Electromobility and the associated battery technology have become increasingly present in recent years and have a significant influence on the future of the automotive industry. Our glossary provides a comprehensive overview of the most important terms and technologies relating to electromobility and the car battery, from A to Z.
AC / DC
The abbreviation “AC” stands for "Alternating Current". AC is a type of electrical energy that regularly changes direction. In comparison, DC stands for "Direct Current". Here, the current always flows in the same direction. When charging a car battery, both AC and DC can be used, depending on the type of charger.
The battery is the energy storage device and thus the heart and also the most expensive single component of an electric vehicle. The battery capacity is a decisive factor for the range. Batteries age - even when they are not used. Their maximum storage capacity reduces over time (calendar ageing) as well as depending on the number of charging cycles (cyclical ageing). To avoid confusion with the starter battery, we also speak of the traction battery, drive battery or high-voltage battery.
Battery Management System (BMS)
The battery management system (BMS) is responsible for controlling and monitoring the traction battery and the charging and discharging processes. It can reduce the power if necessary, for example when the state of charge is low or a very traction battery temperature.
The abbreviation "BEV" stands for "Battery Electric Vehicle" and has been used by manufacturers for electric cars for some time. To be distinguished from this are "PHEV" (link to corresponding entry).
The first electric vehicles already have bi-directional charging technology, which means that they can not only take in electricity but also feed it back into the grid. With this capability, manufacturers plan to use electric vehicles as part of smart grids. One example would be to temporarily store surplus electricity from renewable energy sources such as solar panels in the battery of the electric vehicle to deliver it either to the grid or back to the home when needed.

Data lines:
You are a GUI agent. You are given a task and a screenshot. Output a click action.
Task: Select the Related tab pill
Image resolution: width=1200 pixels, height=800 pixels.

Things to do:
[A] Using the electromobility glossary, answer these questions:
(i) What does the abbreviation "DC" stand for?
(ii) What name is given to the ageing that reduces a battery's maximum storage capacity over time?
(iii) Besides taking in electricity, what can vehicles with bi-directional charging do?
[B] For each statement below, decide whether it agrees with the electromobility glossary. Answer yes or no and quote the words of the glossary that decide it.
(i) The battery is the most expensive single component of an electric vehicle.
(ii) Batteries age only when they are used.
(iii) Only AC can be used when charging a car battery.

Expected responses:
[A]
(i) Direct Current
(ii) Calendar ageing
(iii) Feed electricity back into the grid

[B]
(i) Yes: "the heart and also the most expensive single component of an electric vehicle"
(ii) No: "Batteries age - even when they are not used."
(iii) No: "When charging a car battery, both AC and DC can be used, depending on the type of charger."